We were soon off the tarmac, but on an excellent track, with views of Glen Elchaig. We had the glen to ourselves, and the cattle mentioned in the Walkhighlands description were off the track. I enjoyed both the cycling and the walking, and was always glad to swap from one to the other, especially on the uphill parts. Loch na Leitreach showed a mirror image of the surrounding hills, and I spotted a large group of deer using the shade provided by some trees not far from the track. Stewart didn’t spot them as he cycled past.
After 2 hours for the 11km we reached Iron Lodge, and the path became much rougher, so we decided to leave the bike and carry on by foot. My legs were a bit wobbly after the unfamiliar exercise. The hillside was extremely steep to start with, but luckily the sun went behind some clouds whilst we were on the steepest part of the climb, so we did not get too overheated.
After a while the gradient relented, and the views were opening out. There were many flowers to enjoy, mainly pink ones. The ascent to the summit took 3 hours from the point when we left the bike, but we were in no rush, and the legs were tired after another Corbett the day before. The ground was dry, and easy underfoot.
We enjoyed the remoteness of it all, and spent a reasonable amount of time at the summit, enjoying a second lunch and taking in the views of surrounding peaks, most of which I have ascended over the years.
Our return walk back to the bike took us more or less on the same route, but we used the other side of the broad south spur, so it felt different, and gave us views of Doire Garbh.
On the way back, just after I had left the bike beside the track for Stewart, I met a walker doing the Cape Wrath Trail. He looked extremely hot, and had a handkerchief tied over his head. ‘Whew’ he said, ‘I’m much too hot’. He certainly looked overheated. Then he added his punchline – ‘and I’m from Australia!’ I hoped he wasn’t tempted to use our bike.

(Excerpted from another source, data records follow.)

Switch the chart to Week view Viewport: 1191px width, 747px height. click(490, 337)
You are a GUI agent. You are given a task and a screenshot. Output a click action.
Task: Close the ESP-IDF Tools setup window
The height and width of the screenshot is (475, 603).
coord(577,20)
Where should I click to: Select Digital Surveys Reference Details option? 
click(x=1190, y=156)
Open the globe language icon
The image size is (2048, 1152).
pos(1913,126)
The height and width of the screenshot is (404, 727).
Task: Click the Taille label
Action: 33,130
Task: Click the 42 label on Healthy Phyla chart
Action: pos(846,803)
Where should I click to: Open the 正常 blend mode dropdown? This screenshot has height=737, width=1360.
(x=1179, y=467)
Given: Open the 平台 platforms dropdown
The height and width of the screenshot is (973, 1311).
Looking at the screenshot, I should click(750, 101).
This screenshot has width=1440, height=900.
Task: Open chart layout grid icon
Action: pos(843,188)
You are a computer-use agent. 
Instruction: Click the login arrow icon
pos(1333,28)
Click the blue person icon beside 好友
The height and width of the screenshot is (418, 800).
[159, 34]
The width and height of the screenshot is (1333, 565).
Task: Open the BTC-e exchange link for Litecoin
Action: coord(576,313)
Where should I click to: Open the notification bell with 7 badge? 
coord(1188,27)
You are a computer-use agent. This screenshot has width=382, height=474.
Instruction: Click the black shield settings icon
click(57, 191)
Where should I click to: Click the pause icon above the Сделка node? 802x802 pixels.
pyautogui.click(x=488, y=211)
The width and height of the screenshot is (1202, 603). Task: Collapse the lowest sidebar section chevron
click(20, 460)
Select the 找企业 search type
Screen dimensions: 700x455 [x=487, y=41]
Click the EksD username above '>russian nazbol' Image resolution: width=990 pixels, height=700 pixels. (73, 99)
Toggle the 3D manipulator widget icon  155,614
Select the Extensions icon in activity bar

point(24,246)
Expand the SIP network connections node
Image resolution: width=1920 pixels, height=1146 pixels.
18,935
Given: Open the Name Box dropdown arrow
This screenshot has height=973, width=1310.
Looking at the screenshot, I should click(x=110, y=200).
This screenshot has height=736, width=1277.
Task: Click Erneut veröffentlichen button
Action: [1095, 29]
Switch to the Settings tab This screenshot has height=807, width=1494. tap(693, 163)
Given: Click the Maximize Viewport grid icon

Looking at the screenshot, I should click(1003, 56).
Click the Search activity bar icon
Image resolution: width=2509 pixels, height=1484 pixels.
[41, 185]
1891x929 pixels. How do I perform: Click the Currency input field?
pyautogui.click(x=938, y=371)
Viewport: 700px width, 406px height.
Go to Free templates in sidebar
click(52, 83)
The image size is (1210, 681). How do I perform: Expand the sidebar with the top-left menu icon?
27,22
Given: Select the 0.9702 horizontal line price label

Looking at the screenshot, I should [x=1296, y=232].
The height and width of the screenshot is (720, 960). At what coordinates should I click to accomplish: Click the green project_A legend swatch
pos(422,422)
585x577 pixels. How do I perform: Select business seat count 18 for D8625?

Stewart kindly cycled most of the uphill bits on the way back, although we kept more or less to the ’10 minute rule’ (usually a bit less, as one can go a long way on a downhill freewheel, leaving the walker way behind). We were back at the car 8¾ hours after leaving it, 4 hours having been spent on the bike/walk in/out. Because much of the return had been on the bike I did not feel too tired, and was able to cope with the 3 hour drive back home, all thankfully in daylight, without much of a break. A memorable day, but not too exhausting as we found the bike a tremendous help.